Jack catches Daniel, in the middle of the night, trying to get the cryo-chamber to work again. “Maybe I can put you back,” Daniel says.
“No.” And not only because the thing is now unusable. “Sleep,” he says. And he grabs Daniel’s wrist and heads back to the sleeping bags. He pulls them closer together, lies on his side and wraps his good arm around his friend, and what’s crazy is that this doesn’t seem crazy at all.
“We’re not getting out of here,” Daniel says.
“No.” Jack’s known this for a long time. He’s also known this: “You could’ve taken the ship. You and Jonas. Made it to Kelowna, maybe.”
“It was supposed to be the four of us,” Daniel says, “at the end.”
“Two and two isn’t so far off.”
Daniel takes a few breaths. Jack can feel them. “Jack, she wouldn’t have gone with him. You know she wouldn’t.”
Jack’s quiet for a long time and fuck, his hand hurts. “I know,” he says.
Daniel is silent, and Jack is silent, and then Daniel turns to face Jack. And Daniel’s mouth tastes like the weird Antarctic melted ice and it’s funny, because this is where it sort of started with Carter, too. Whatever the hell it was he had with Carter.

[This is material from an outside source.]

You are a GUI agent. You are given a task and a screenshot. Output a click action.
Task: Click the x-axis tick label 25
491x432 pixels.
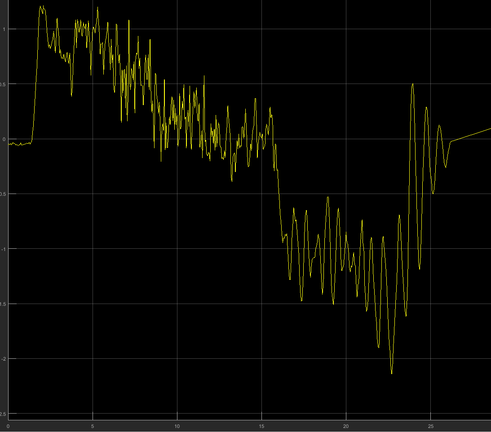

They pull apart, touch their foreheads together, and hey, except for the beards they’ve both got going, kissing a guy isn’t all that different from kissing a girl. Inside the mouth it’s exactly the same.
And Jack still wonders, as their lips meet again and he feels Daniel’s hand moving down his stomach, whether Daniel put all the pieces back in right.
He’s having a hard time picturing the special effects.